May 11 (Bloomberg) -- Global finance chiefs reaffirmed their three-month old commitment not to manipulate currencies, signaling acceptance of the weakest yen in four years.
Finance ministers and central bankers from the Group of Seven today agreed “not to target exchange rates,” U.K. Chancellor of the Exchequer George Osborne said after chairing a meeting in Aylesbury near London. He said members have “held to” their February pledge to avoid doing so.
The yen this week fell beyond 100 per dollar for the first time since 2009, extending a decline fueled by more aggressive monetary policy from the Bank of Japan. While the slide may hurt trade rivals, the G-7 officials are signaling acceptance of Governor Haruhiko Kuroda’s argument that Japan’s bond buying is aimed at bolstering growth and not at manipulating the currency.

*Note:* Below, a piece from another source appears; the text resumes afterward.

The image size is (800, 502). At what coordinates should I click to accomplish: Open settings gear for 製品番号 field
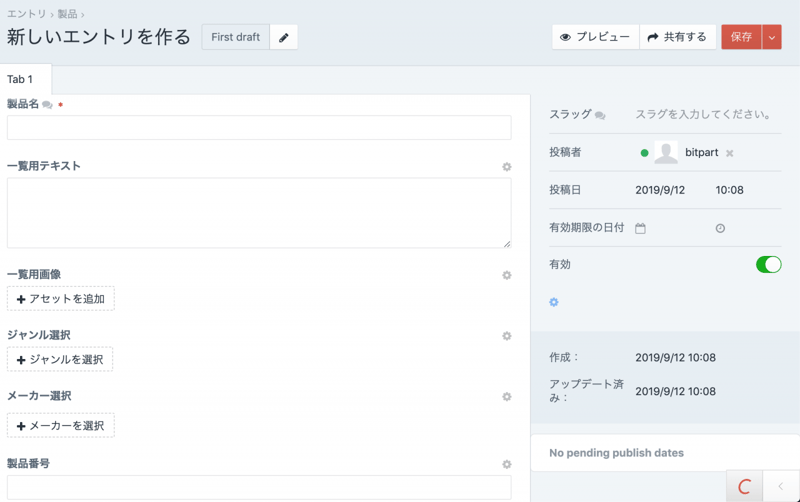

“The Bank of Japan isn’t targeting the exchange rate,” Kuroda told reporters yesterday. Finance Minister Taro Aso said there had been no criticism of Japan’s policies at the G-7 and he had no opinion on his currency’s value.
The BOJ last month announced it would double its monthly bond purchases in an attempt to deliver 2 percent inflation within two years and end two decades riddled with recession and deflation.
“The world community has made clear that domestic tools that are designed to deal with domestic growth are within the bounds of what the international community thinks is appropriate,” U.S. Treasury Secretary Jacob J. Lew said yesterday. “We’ve made it clear that we’ll keep an eye on that.”
With the yen falling, nations including Australia, New Zealand and Switzerland are also moving to counter climbing currencies before they hurt their exporters. The risk is such efforts provoke retaliation from trade partners.